Copyright: Oberhausmuseum Passau
Not every castle has been fortified - sometimes, on the contrary, it was prettified. This change, often parallel to the fortification of the larger castles, took place from the 15th until the 17th centuries. While fortresses such as Burghausen, Kufstein and Hohensalzburg were mainly constructed for feistiness, the palaces were turned into comfortable, homelike and magnificent buildings. This tendency remained influential beyond the Baroque period.
For the rulers of the early modern period it became increasingly important to present themselves in the “modern” style and to enjoy themselves in a duly representative manner. The Italian-inspired Renaissance style of new architecture had less defense but more playfulness. The either new or redesigned palaces of that time are showing this change impressively. They offered the possibility of idleness in so-called pleasure gardens, spacious gardens with inviting pavilions and garden-like fishponds. Artificial grottos decorated with shells were also very trendy.

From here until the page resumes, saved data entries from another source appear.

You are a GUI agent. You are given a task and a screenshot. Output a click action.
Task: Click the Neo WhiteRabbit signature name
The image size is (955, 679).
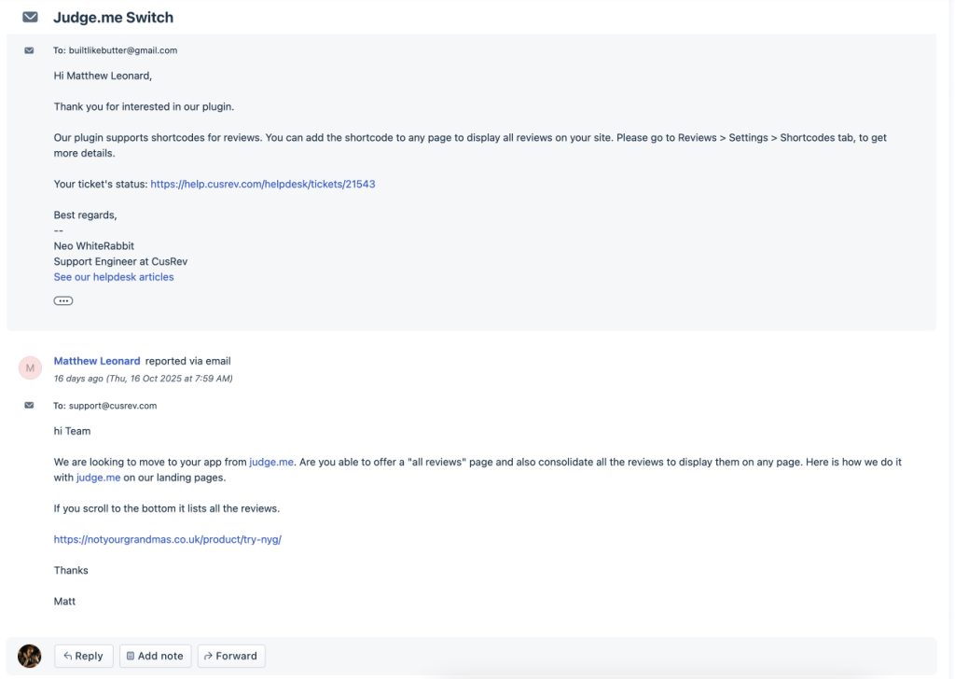[x=94, y=246]

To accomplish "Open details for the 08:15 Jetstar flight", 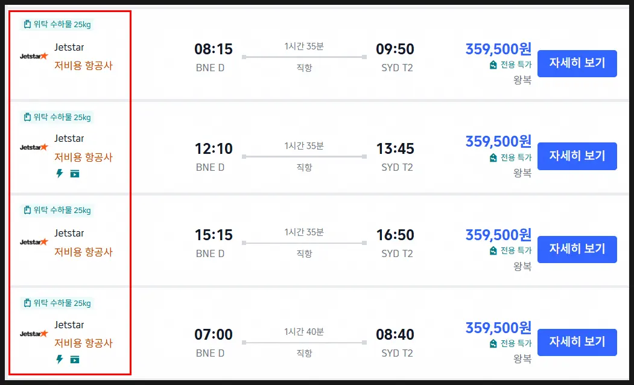I will click(577, 63).
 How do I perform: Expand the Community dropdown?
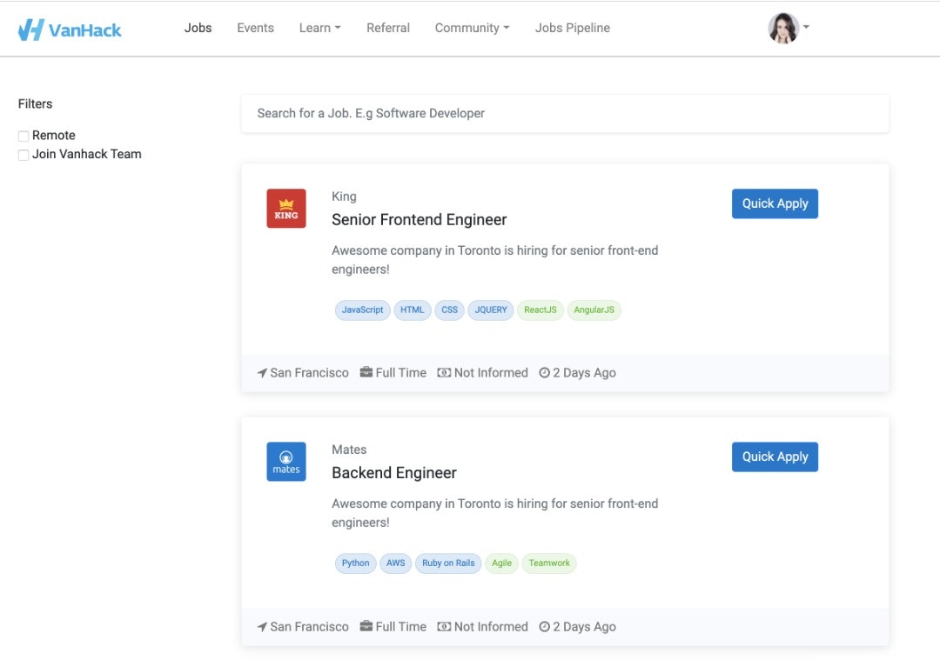(x=471, y=27)
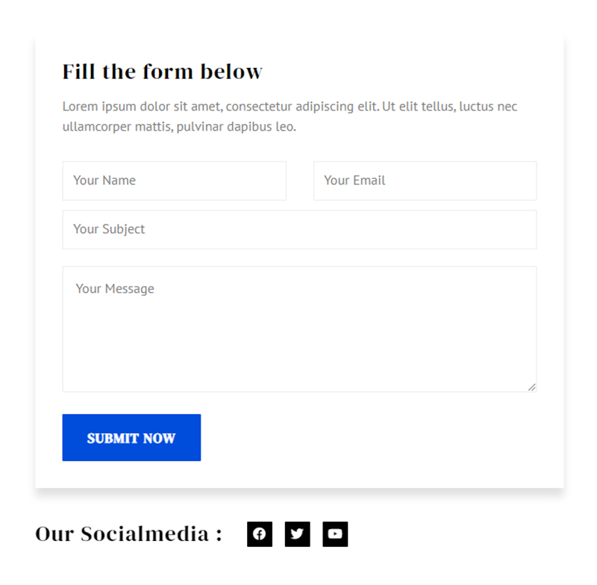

Particularly in the 15th and 16th centuries, the terms ‘castle’ and ‘palace’ cannot always be clearly defined. The tendency towards either fortresses (for the purpose of fortification, warfare and border security) or places (in the sense of representation, for residential purposes or summer stays) is, however, recognizable in the entire Inn-Salzach-Danube region.
Subtypes of palaces are, for example, categorized according to location, style or use of the palace complex: water palace, Renaissance palace, Baroque palace, city residence, hunting palace, pleasure palace.